Una nazione, due velocità

Secondo il Cnel, in Italia si è registrato un aumento complessivo dell’offerta del lavoro (almeno fino all’anno 2008) pari allo 0,3%, frutto della crescita rilevata al Centro (+0,7%) e della sostanziale stabilità evidenziata al Nord (+0,2%) rispetto all’anno passato. La buona tenuta dell’economia settentrionale e centrale non contagia – evidentemente – il Meridione. Nel Sud del Paese, infatti, il Cnel ha registrato una riduzione dell’offerta sul mercato del lavoro.

 

Le ragioni dei passi diversi

Secondo i ricercatori, i dati divergenti tra le varie zone del Paese hanno più di una spiegazione. La tenuta del mercato del lavoro settentrionale e centrale, infatti, è stata influenzata anche dal forte incremento demografico dato dalle ondate di regolarizzazioni degli stranieri.
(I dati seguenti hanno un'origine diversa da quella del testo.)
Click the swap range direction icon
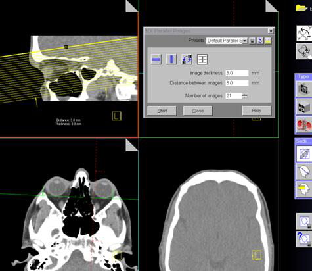Image resolution: width=312 pixels, height=271 pixels. 187,59
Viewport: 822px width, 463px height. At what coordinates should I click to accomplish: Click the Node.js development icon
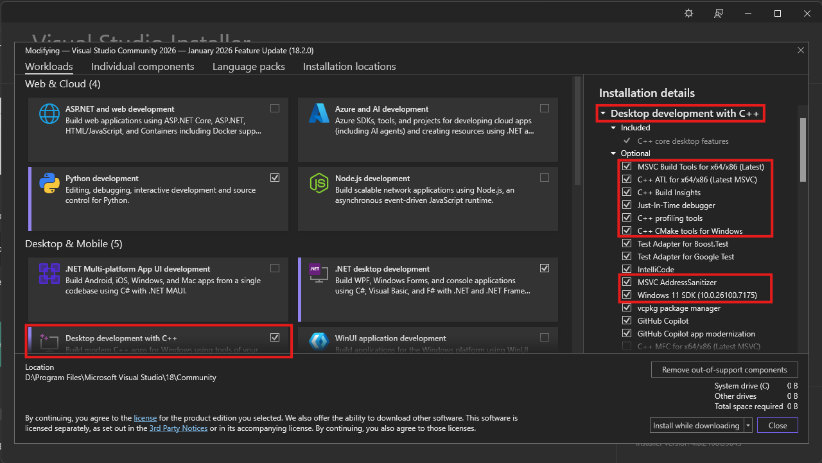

Il calo dell’offerta del lavoro evidenziato al Sud, invece, a incidere sulle cattive prestazioni del mercato del lavoro sarebbero stati invece il calo della partecipazione e il minore peso dell’emigrazione.

 

Al Sud: scoraggiamento ed emigrazione

La ricerca del Cnel evidenzia come nell’ultimo quinquennio il tasso di attività (calcolato sulle persone di età compresa tra i 15 e i 64 anni) al Sud si sia ridotto di oltre tre punti percentuali, scendendo al 54,3% a poco più del 51%. Il calo della partecipazione al lavoro ha riguardato sia le donne, sia gli uomini. Per le prime, il tasso di attività è sceso al 36,1% (nel 2004 era pari al 38,7%), mentre per i secondi, nello stesso periodo, è sceso dal 70,3% al 66,3%. Sui dati negativi del Meridione, inoltre, pesa la minore appetibilità del lavoro nelle regioni del Mezzogiorno rispetto a quelle del Centro-Nord: sono molti i lavoratori meridionali che lasciano la propria città per cercare fortuna nel Nord-Italia o all’estero. Secondo i calcoli del Cnel, tra il 1997 e il 2008, la strada dell’emigrazione sarebbe stata percorsa da oltre 700mila persone.